Manual Risk Assessments

It’s hard to believe, but just one year ago, most cybersecurity insurance questionnaires consisted of less than ten questions, and underwriters would give companies 60 to 90 days to get the required controls in place. Today, most applications involve dozens of questions, are still highly manual, and companies only get 30 days to get their security controls in order.

Today’s manual application process means underwriters are writing policies based on guesswork that is only valid on the day it was produced. Thus, the requirement to automate the quantitative process could not be more urgent.

Automated cyber risk quantification is now a reality. Businesses should move quickly to understand their business more accurately and prioritise efforts so that critical business processes, applications, and data are protected. Security Orchestration, Automation, and Response (SOAR) can provide three specific benefits. It enables companies to proactively model and predict risk, mitigate and monitor for changes and see ‘what-if’ recommendations that drive smart actions, mitigations, and response.

Correlation & Accounting for the Attacker

Cybersecurity insurance is different from other forms of insurance primarily because cyberattacks involve two things insurance can’t measure — the attacker and the defences they try to beat.

The struggle to understand loss exposure in cybersecurity isn’t the lack of loss data – it’s the lack of being able to correlate it to a vulnerability, a deficient control, a misconfigured software or hardware, or the ability of an attacker to reach a critical system or application.

Risk quantification automatically enters data into a risk model and automation engine.

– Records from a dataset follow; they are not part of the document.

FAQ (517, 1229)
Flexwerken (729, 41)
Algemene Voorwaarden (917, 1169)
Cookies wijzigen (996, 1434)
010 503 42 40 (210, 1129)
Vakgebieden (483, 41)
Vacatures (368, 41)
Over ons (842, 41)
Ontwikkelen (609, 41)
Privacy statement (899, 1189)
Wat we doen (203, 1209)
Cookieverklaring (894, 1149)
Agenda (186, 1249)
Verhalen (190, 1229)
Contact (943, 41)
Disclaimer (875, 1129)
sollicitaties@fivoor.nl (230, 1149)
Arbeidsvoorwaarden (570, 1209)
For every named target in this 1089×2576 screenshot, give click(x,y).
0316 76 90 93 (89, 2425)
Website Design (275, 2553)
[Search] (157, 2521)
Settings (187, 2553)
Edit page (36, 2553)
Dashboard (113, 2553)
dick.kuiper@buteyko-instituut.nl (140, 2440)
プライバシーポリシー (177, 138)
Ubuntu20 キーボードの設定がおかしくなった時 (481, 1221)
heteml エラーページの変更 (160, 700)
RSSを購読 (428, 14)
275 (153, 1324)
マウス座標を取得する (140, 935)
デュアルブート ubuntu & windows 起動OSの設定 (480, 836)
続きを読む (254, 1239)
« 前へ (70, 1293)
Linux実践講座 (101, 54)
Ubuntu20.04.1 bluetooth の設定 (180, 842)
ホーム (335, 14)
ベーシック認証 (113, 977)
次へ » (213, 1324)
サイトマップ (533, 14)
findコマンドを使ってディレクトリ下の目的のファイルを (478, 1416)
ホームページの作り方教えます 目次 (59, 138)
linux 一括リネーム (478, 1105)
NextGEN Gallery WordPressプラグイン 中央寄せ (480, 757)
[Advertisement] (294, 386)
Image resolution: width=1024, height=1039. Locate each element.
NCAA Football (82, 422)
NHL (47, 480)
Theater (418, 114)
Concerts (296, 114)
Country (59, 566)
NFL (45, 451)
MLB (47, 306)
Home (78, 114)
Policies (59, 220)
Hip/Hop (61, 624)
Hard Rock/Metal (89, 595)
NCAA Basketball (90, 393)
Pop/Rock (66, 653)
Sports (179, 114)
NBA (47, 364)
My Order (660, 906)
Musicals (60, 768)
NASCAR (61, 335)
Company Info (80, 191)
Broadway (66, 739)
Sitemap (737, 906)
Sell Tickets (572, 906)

Those inputs include data from your organisation as well as industry, attack, and vulnerability data aggregated through various sources. That information is then applied to the risk model and automation engine to determine the financial impact of cyber risks and the probability of success of specific attacks.

These calculations drive a variety of other activities within risk quantification that lead to the operationalisation of information across the rest of your organisation, including:

Cyber Risk Assessments

Given the advanced capabilities of cyber adversaries and their tactics, techniques, and procedures, the current cyber insurance model almost guarantees that insurance carriers will be forced to pay claims. As a result, point-in-time assessments that are manual guesswork are inadequate for protecting enterprises from the onslaught of cyberattacks.

Being able to track cyber financial risk over time, understand the impact of budget decisions, and ultimately justify spending is now driving business decisions on which risks to tolerate, treat or transfer.

While the first step is to understand your organisation’s exposure in financial terms, the next is to decide how to mitigate risk. Risk quantification models many different types of attackers and attacks that may infiltrate an organisation, its controls, vulnerability data and critical applications.

Most risk quantification customers have their controls actively updated in the tool to assess which applications are most vulnerable. Still, they also provide vulnerability data that allows risk quantification to provide short-term recommendations on Common Vulnerabilities and Exposures (CVEs).

The capabilities of risk quantification can give insurance underwriters and their clients a clear picture of inherent and residual risk in a dynamic fashion. Not only is the threat landscape and the parts of it that are relevant to your business changing, but the controls, applications, endpoints, and type of data present in your environment are changing as well. Risk quantification enables you to apply these changes instantaneously to your models, allowing cyber risk measurement to move beyond point-in-time assessments and become programmatic.

Once finalised, analysis is put in a report that business leaders, board members, and insurance underwriters can understand.